Cyber Incident Victim: Badger

On December 2, 2021, Badger, a decentralized finance (DeFi) platform enabling cryptocurrency borrowing, lending, and speculation, suffered a security breach resulting in the theft of approximately $120 million worth of digital assets. Blockchain analysis firm PeckShield first detected the incident, identifying unauthorized withdrawals exceeding 2,100 Bitcoin and 151 Ether from user accounts. The stolen assets were valued at $120.3 million at the time of the attack, with one individual user losing over 900 Bitcoin alone—equivalent to roughly $50.5 million. Badger officially acknowledged the hack through a Twitter statement and immediately froze all platform operations to contain the breach and initiate an investigation. The company did not disclose technical details about the attack vector or confirm whether user funds beyond the identified losses were compromised during the incident.

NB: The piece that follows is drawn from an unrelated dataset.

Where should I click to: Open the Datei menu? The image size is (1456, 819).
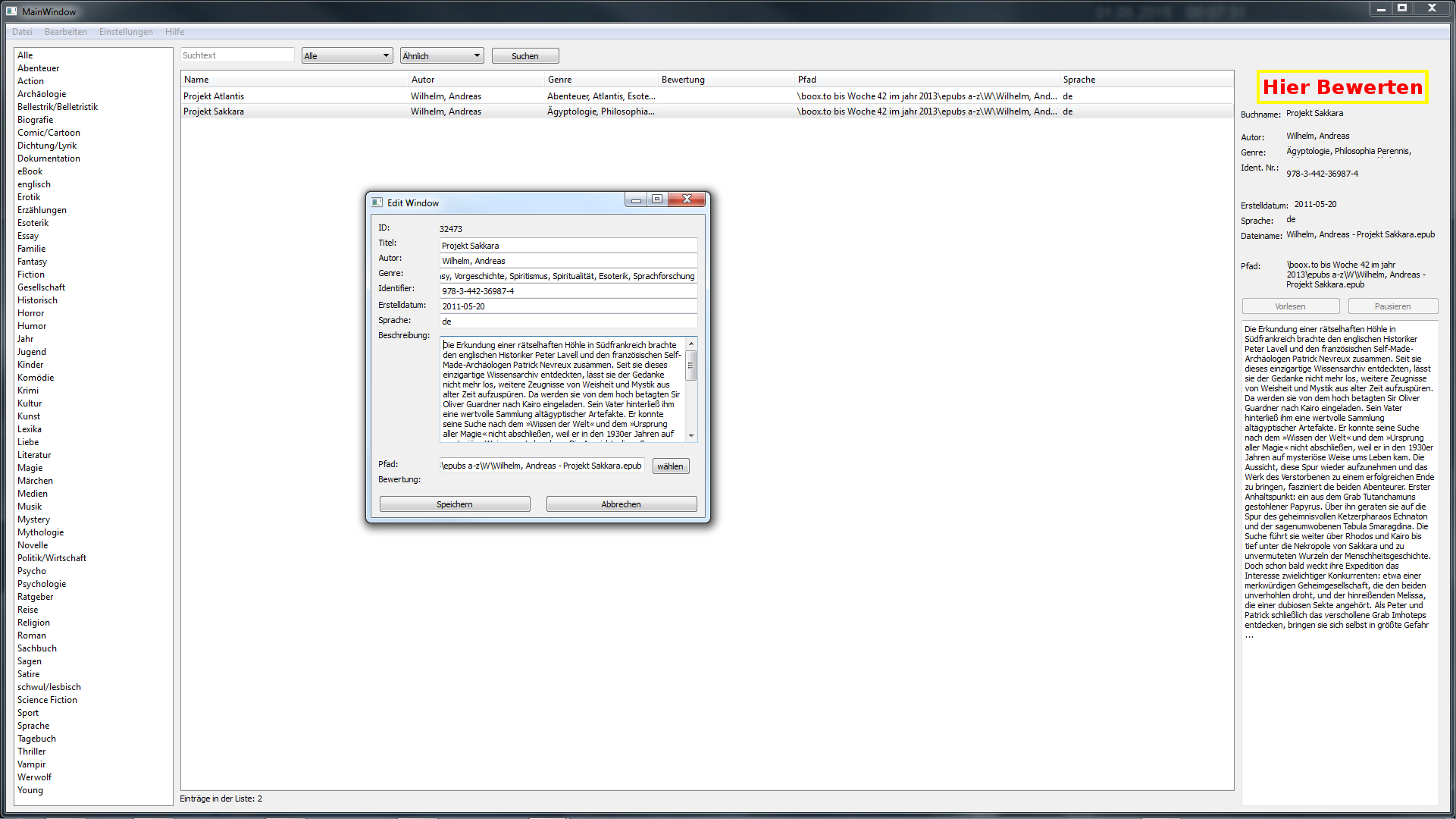click(22, 32)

Cryptocurrency news outlets including Coinspeaker, CryptoBriefing, and CryptoSlate reported claims from Badger’s Discord community suggesting attackers exploited a vulnerability in the platform’s user interface to gain unauthorized access to accounts and siphon funds. Badger did not validate these user theories or respond to media inquiries from The Record or other outlets at the time of initial reporting. The incident represented an atypical attack vector, as most cryptocurrency platform breaches historically involved protocol-level exploits or compromised employee credentials rather than front-end interface vulnerabilities. With estimated losses of $120 million, the Badger heist ranked as the third-largest cryptocurrency theft of 2021, trailing only the PolyNetwork and Cream Finance incidents. The platform remained non-operational during the investigation, with no public timeline provided for restoring services or compensating affected users at the time of initial disclosure.